Hoje é Dia do Perdão. E se existe um povo especialista no assunto, é o brasileiro.
Perdoa o político que o engana. Perdoa aquele que passa quatro anos sem lembrar que ele existe, mas aparece sorridente, apertando sua mão e pedindo seu voto quando a eleição se aproxima.
Perdoa quem não entrega uma educação minimamente digna aos seus filhos. Perdoa quem promete saúde, segurança, emprego e dignidade – e entrega desculpas, discursos e justificativas.
Perdoa até quem rouba. E, às vezes, perdoa também quem deixa roubar. Perdoa quem nega o óbvio, quem muda de opinião conforme a conveniência, quem culpa o adversário por tudo e nunca assume responsabilidade por nada.
O brasileiro perdoa.
Perdoa tanto que, de quatro em quatro anos, parece sofrer de uma curiosa amnésia eleitoral: esquece o que lhe fizeram e volta a acreditar no que lhe prometem.
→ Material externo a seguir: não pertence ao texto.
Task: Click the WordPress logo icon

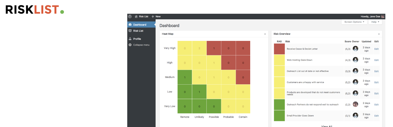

Talvez porque o brasileiro seja generoso. Talvez porque tenha esperança. Talvez porque queira acreditar que, desta vez, será diferente.
Mas há um detalhe incômodo: perdoar não deveria significar esquecer.
Perdão é uma virtude. Esquecimento, na política, pode custar caro.
E o brasileiro, que perdoa quase tudo, precisa aprender uma coisa simples: quem pede o nosso voto não está nos fazendo um favor. O favor é nosso – quando escolhemos.
Então, neste Dia do Perdão, fica o nosso perdão.
Mas, nesta eleição, talvez seja melhor levar também a memória.